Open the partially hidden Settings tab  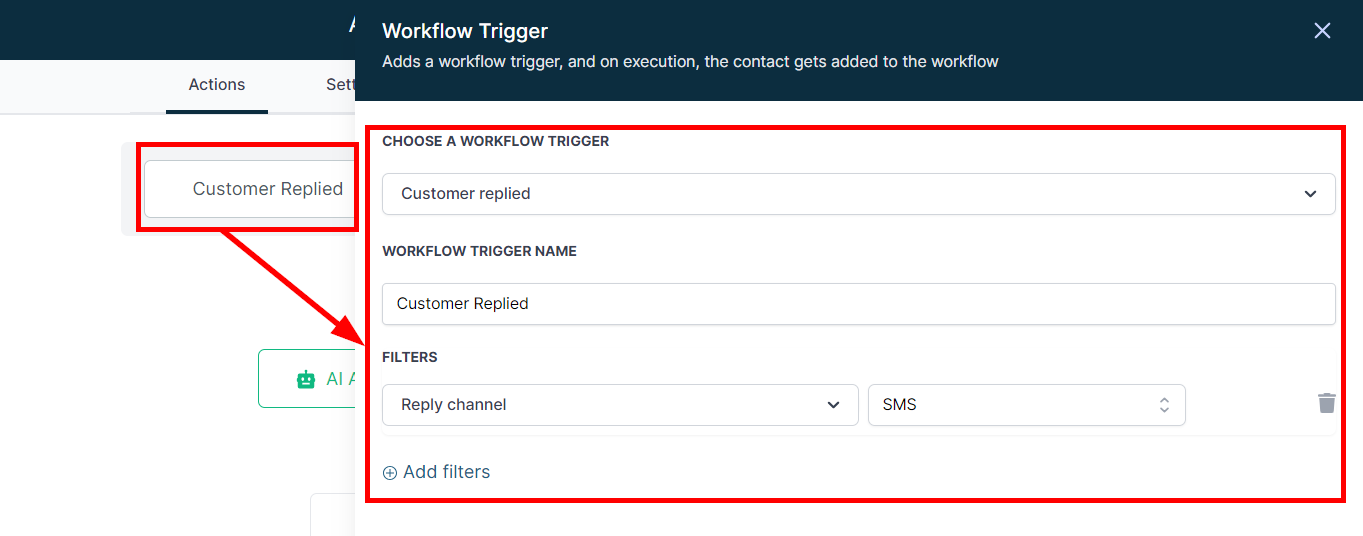(340, 85)
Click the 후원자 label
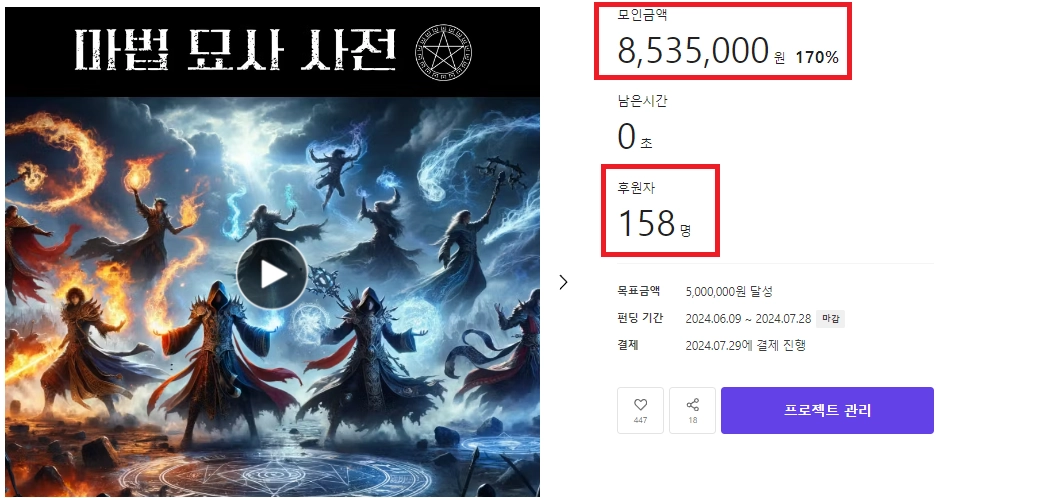The width and height of the screenshot is (1055, 498). coord(636,188)
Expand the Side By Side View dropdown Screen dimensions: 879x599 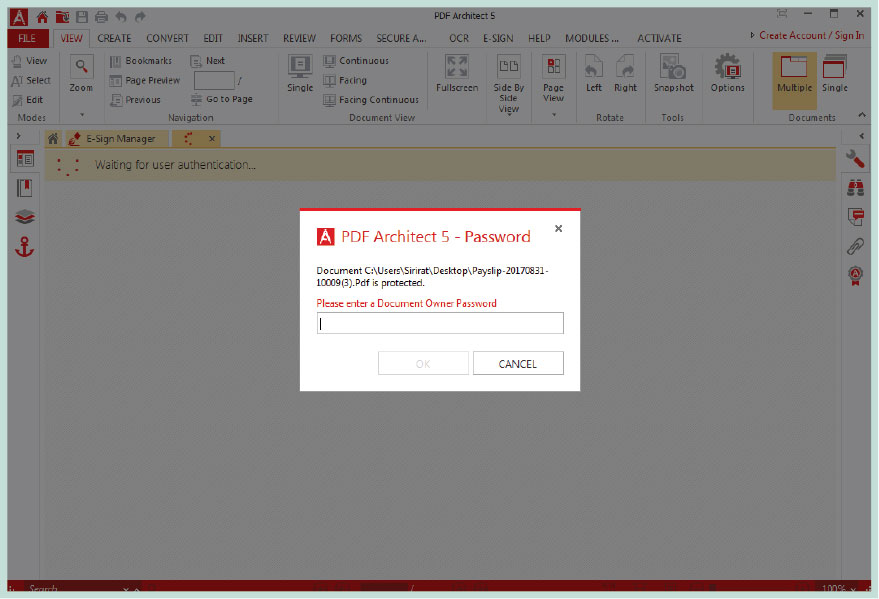509,113
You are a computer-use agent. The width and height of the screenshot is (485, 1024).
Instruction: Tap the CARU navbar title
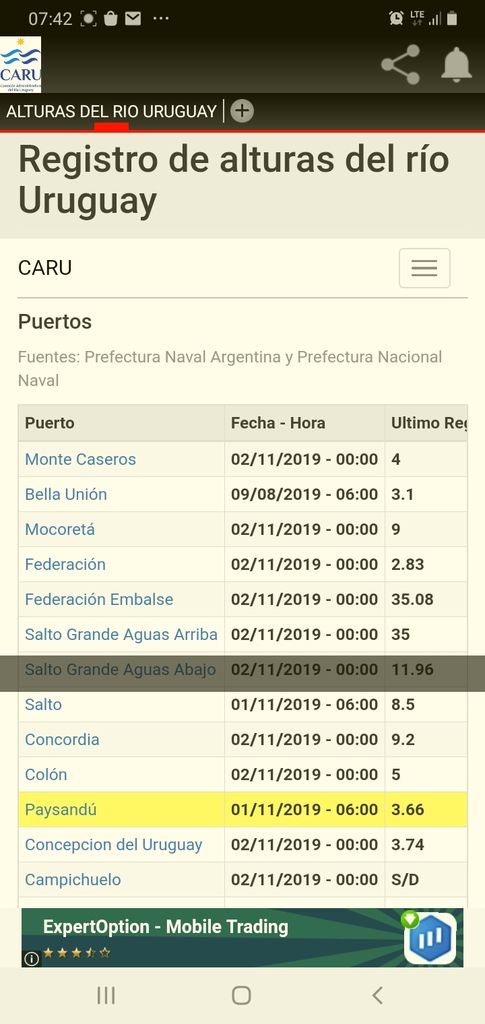[x=45, y=268]
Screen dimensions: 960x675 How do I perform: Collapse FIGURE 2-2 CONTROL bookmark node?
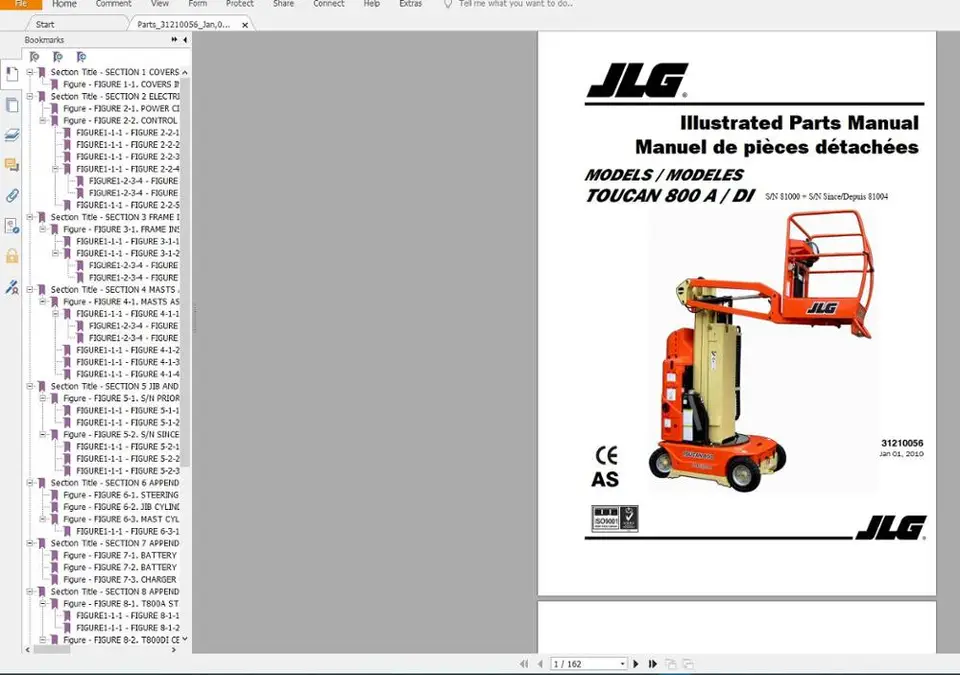tap(42, 121)
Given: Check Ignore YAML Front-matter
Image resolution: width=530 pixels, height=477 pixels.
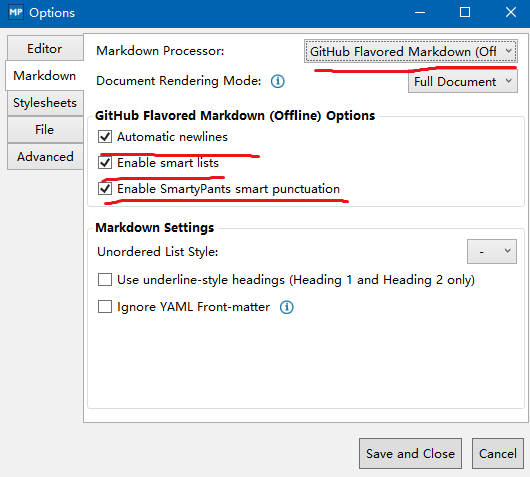Looking at the screenshot, I should click(105, 307).
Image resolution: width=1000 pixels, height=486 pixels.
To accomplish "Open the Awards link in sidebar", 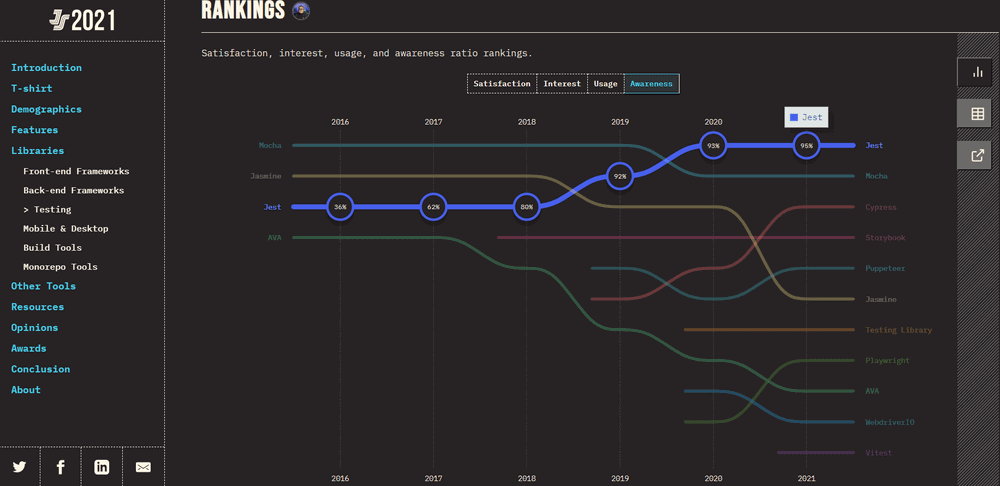I will pyautogui.click(x=28, y=348).
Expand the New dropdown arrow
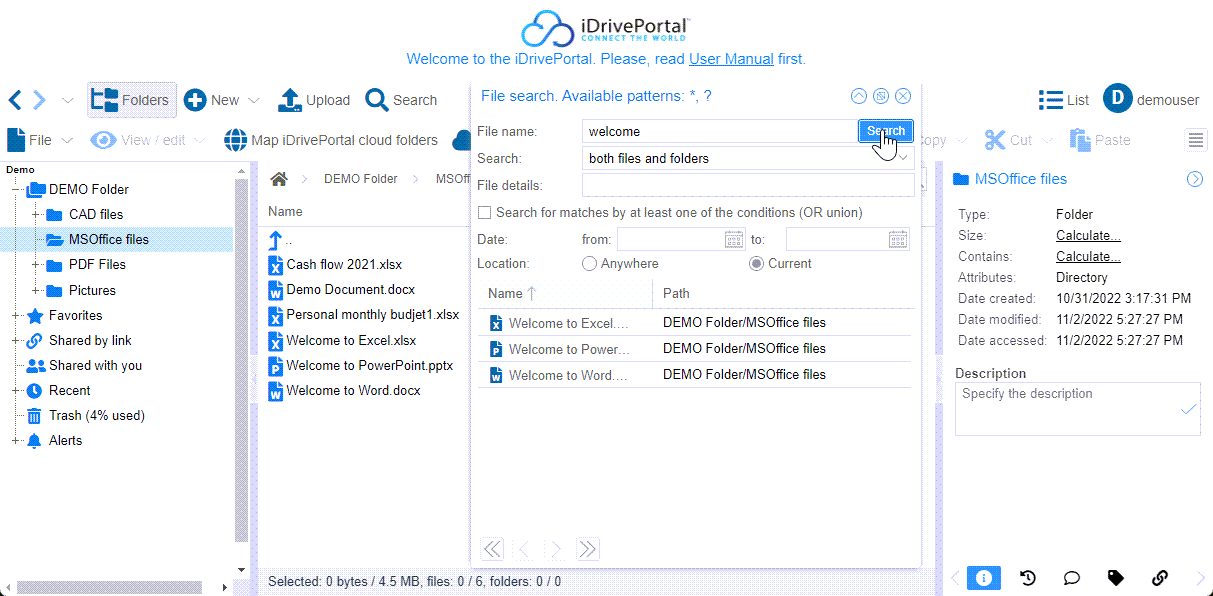The height and width of the screenshot is (596, 1213). click(x=254, y=101)
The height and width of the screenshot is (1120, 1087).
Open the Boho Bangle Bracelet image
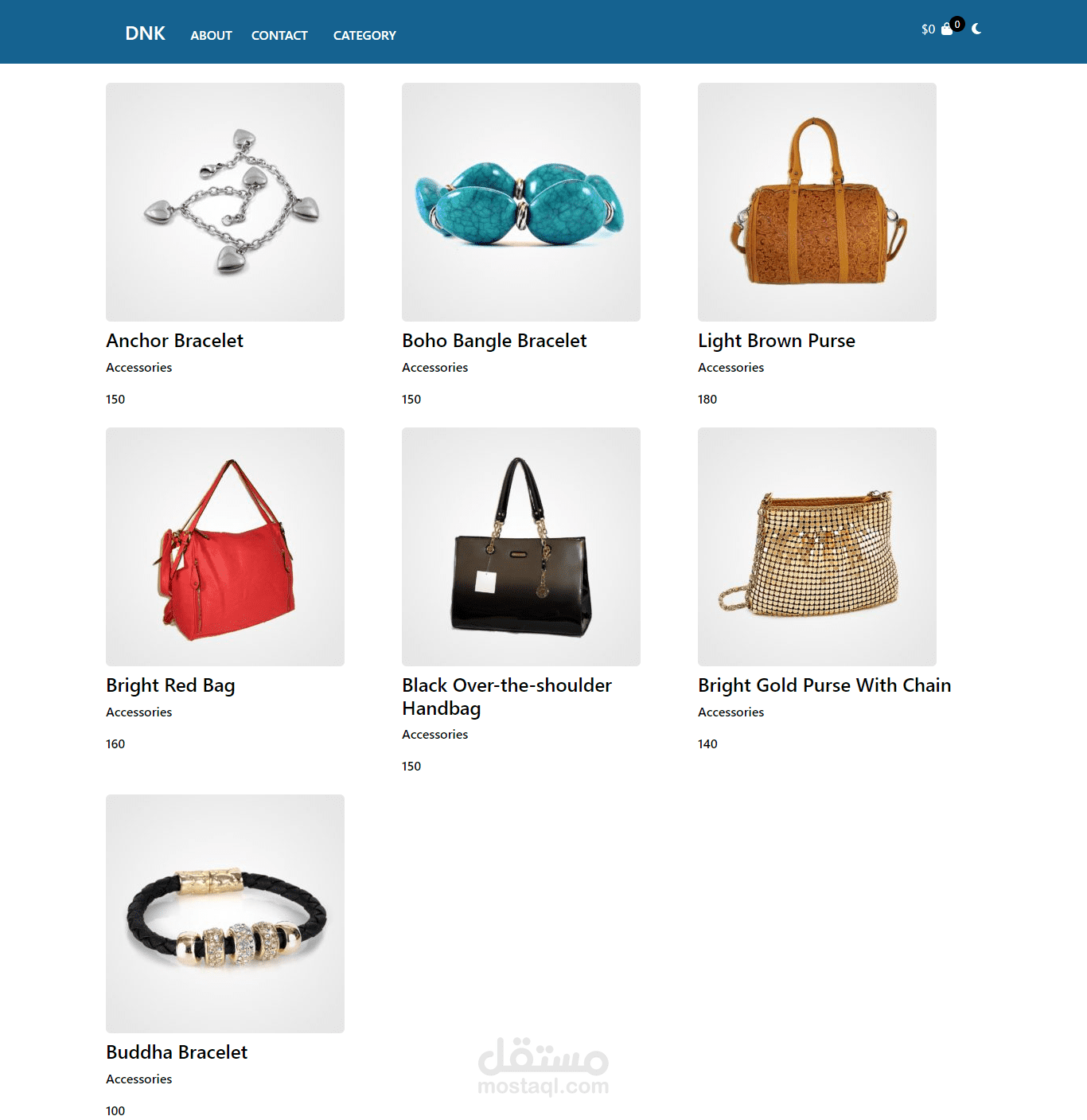pos(521,202)
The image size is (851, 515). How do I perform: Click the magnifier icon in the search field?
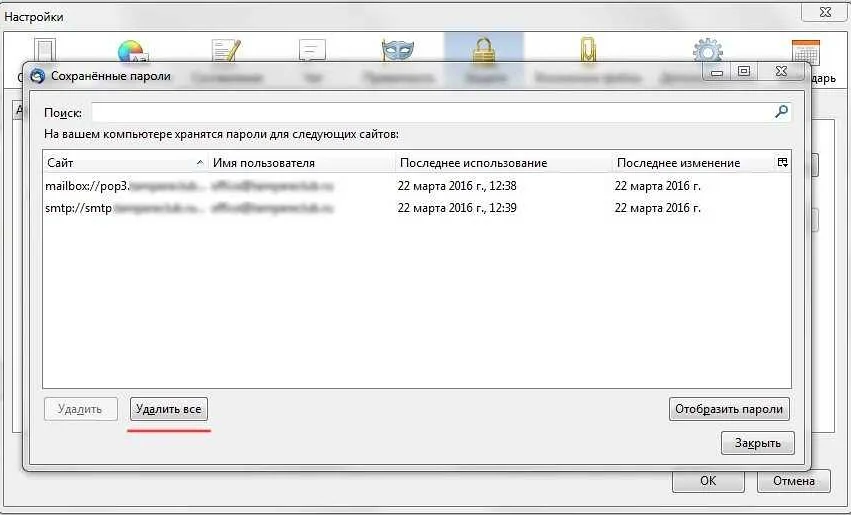pyautogui.click(x=781, y=112)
==============================
# Task to complete
Lay out the lines as a two-column CSV with the headers "prompt" and "answer", one row for each thing asked, with each field quoted and its line breaks replaced by spaces. Begin at the line that has "The height and width of the screenshot is (1120, 1087).", stop after the last line, and leave out the pictures.

# Reply
prompt,answer
"The height and width of the screenshot is (1120, 1087). Open the Boho Bangle Bracelet image","pos(521,202)"
"The image size is (851, 515). How do I perform: Click the magnifier icon in the search field?","pyautogui.click(x=781, y=112)"